* DATASET CONTENT *
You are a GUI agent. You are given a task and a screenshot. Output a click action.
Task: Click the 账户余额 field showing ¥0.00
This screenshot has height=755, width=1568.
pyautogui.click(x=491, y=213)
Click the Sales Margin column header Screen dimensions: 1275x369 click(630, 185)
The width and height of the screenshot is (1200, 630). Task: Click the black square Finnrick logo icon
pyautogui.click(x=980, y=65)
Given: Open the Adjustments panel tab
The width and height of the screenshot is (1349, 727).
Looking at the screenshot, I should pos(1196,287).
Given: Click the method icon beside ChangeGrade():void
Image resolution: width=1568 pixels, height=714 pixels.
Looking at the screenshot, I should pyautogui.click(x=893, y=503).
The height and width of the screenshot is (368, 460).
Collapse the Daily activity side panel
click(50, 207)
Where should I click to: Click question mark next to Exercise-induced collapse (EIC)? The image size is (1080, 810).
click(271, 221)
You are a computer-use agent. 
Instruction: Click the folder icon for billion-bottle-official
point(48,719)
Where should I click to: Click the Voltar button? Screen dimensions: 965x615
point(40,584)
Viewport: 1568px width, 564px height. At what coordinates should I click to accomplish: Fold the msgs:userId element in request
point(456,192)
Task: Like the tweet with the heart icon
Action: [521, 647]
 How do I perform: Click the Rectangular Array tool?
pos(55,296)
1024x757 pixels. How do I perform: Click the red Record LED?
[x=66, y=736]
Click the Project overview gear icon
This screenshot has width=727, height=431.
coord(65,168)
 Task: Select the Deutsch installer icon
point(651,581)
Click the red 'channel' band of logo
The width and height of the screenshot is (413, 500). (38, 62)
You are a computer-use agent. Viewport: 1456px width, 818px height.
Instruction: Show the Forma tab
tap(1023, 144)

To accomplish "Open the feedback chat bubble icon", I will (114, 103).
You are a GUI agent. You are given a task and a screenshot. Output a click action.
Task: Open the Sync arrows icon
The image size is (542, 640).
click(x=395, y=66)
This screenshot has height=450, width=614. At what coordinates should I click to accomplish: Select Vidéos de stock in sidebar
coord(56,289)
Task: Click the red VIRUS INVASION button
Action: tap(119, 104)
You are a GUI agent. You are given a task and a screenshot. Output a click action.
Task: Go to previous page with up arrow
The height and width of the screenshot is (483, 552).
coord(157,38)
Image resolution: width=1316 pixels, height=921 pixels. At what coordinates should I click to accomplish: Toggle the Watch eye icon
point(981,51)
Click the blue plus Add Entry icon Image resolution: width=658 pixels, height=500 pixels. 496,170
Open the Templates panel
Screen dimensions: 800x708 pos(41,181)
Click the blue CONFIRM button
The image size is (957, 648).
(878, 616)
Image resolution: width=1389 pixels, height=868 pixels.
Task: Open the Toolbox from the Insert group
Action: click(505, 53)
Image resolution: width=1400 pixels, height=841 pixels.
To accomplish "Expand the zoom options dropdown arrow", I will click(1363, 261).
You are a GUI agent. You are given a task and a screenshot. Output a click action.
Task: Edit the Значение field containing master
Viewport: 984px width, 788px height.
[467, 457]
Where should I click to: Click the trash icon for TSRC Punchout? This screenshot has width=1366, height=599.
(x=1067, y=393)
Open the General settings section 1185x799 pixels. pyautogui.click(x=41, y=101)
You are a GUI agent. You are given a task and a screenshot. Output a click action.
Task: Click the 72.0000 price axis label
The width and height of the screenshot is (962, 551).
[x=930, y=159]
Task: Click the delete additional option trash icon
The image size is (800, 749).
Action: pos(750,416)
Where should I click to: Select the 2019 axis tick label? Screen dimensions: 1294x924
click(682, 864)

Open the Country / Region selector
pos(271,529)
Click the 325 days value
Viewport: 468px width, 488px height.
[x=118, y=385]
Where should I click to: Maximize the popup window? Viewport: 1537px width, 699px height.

* AIM OF THE EXERCISE *
Count every line in the data where the string "will" occurs. Give nothing except the number.

* TASK RESULT *
2